▸ **WORK TO BE COMPLETED**
Can you pull out every line of text from the records below, word for word, and leave the pictures out?

▸ **DATA TO USE**
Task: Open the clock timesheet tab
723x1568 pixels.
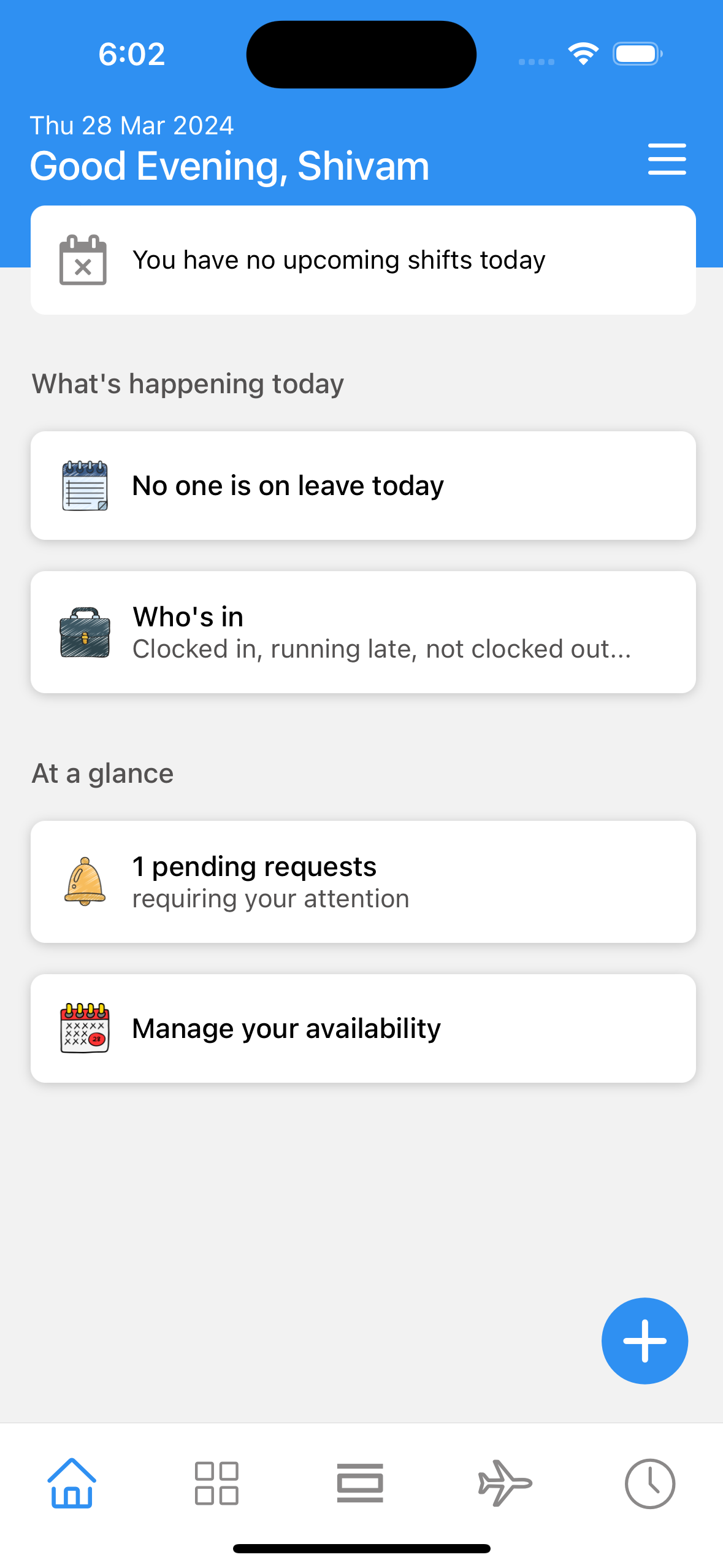Action: [x=650, y=1483]
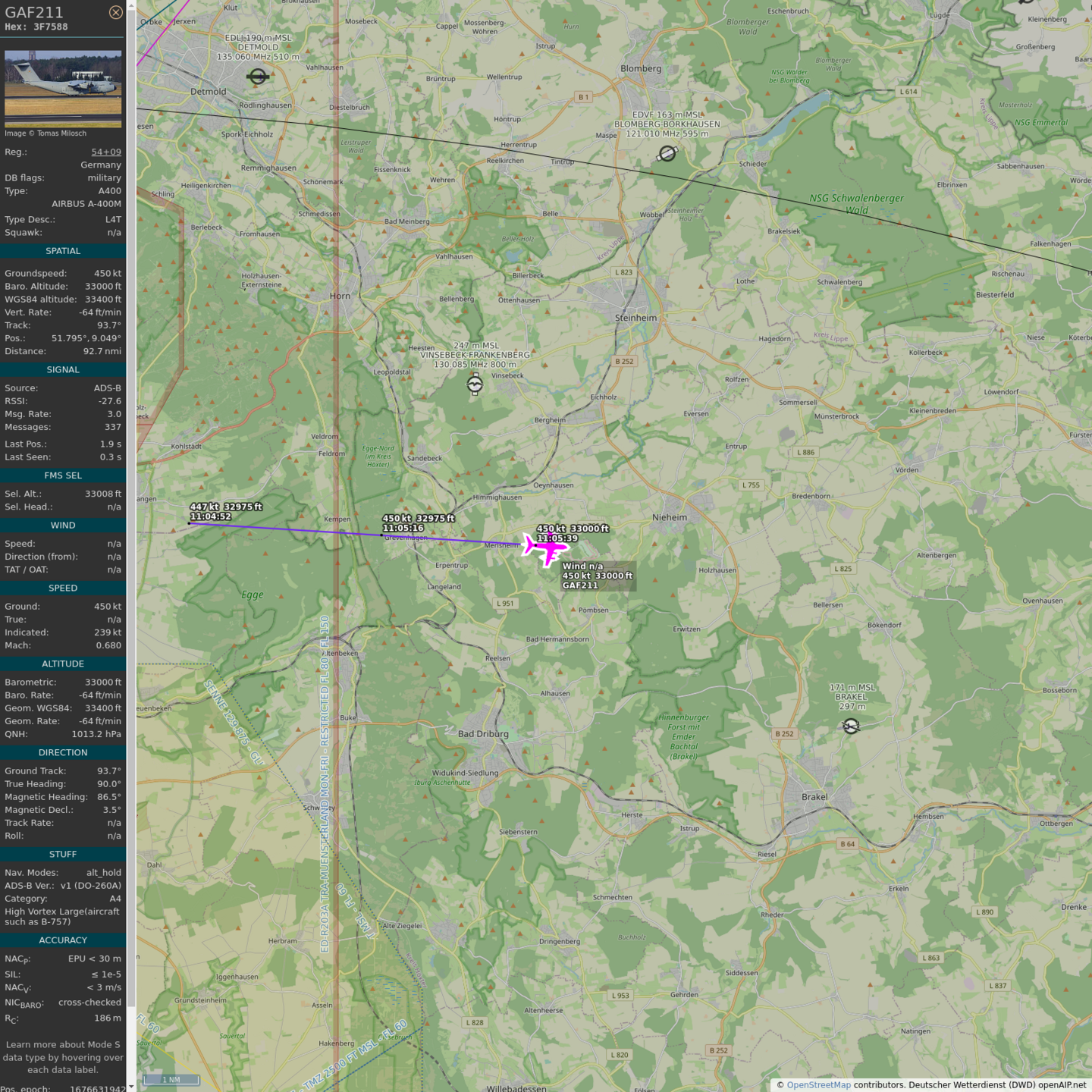Click the Vinsebeck-Frankenberg glider site symbol
1092x1092 pixels.
tap(475, 385)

▸ **SOLVED PROBLEM**
Task: Open the clock timesheet tab
723x1568 pixels.
Action: [x=650, y=1483]
Click the Vinsebeck-Frankenberg glider site symbol
1092x1092 pixels.
tap(475, 385)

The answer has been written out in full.